13 times more attack attempts detected than previously reported

Over 270 million attack attempts targeting 17 million victims

At least 83.8 million USD in losses from poisoning attacks

Abstract

In many blockchains, e.g., Ethereum, Binance Smart Chain (BSC), the primary representation used for wallet addresses is a hardly memorable 40-digit hexadecimal string. As a result, users often select addresses from their recent transaction history, which enables blockchain address poisoning. The adversary first generates lookalike addresses similar to one with which the victim has previously interacted, and then engages with the victim to ``poison'' their transaction history. The goal is to have the victim mistakenly send tokens to the lookalike address, as opposed to the intended recipient.

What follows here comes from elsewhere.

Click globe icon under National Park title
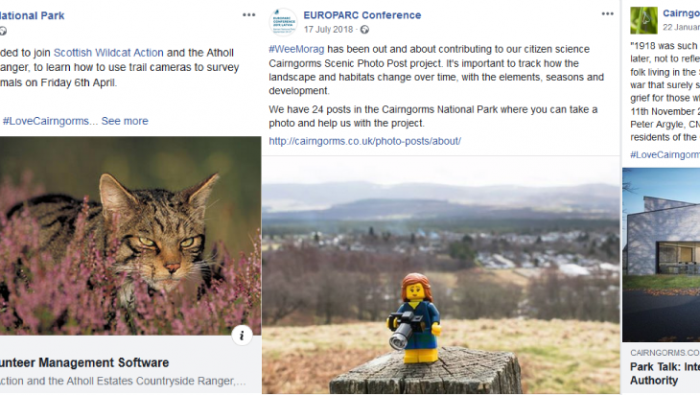This screenshot has height=395, width=700. point(3,31)
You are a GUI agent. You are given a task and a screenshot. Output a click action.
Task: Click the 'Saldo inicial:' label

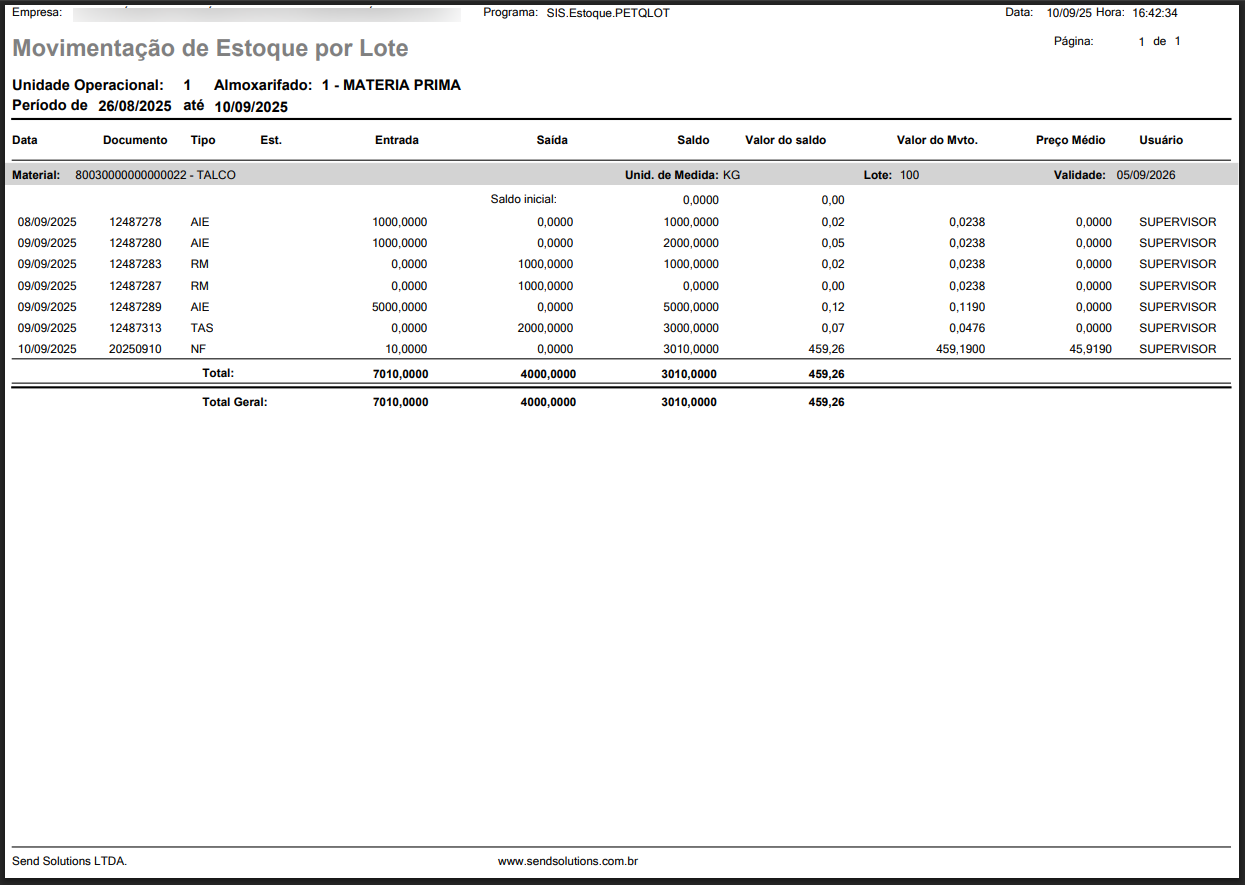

Compared to contemporary studies, this paper provides four notable contributions. First, we develop a detection system and perform measurements over two years on both Ethereum and BSC. We identify 13~times more attack attempts than reported previously -- totaling 270M on-chain attacks targeting 17M victims. 6,633 incidents have caused at least 83.8M USD in losses, which makes blockchain address poisoning one of the largest cryptocurrency phishing schemes observed in the wild. Second, we analyze a few large attack entities using improved clustering techniques, and model attacker profitability and competition. Third, we reveal attack strategies -- targeted populations, success conditions (address similarity, timing), and cross-chain attacks. Fourth, we mathematically define and simulate the lookalike address generation process across various software- and hardware-based implementations, and identify a large-scale attacker group that appears to use GPUs. We also discuss defensive countermeasures.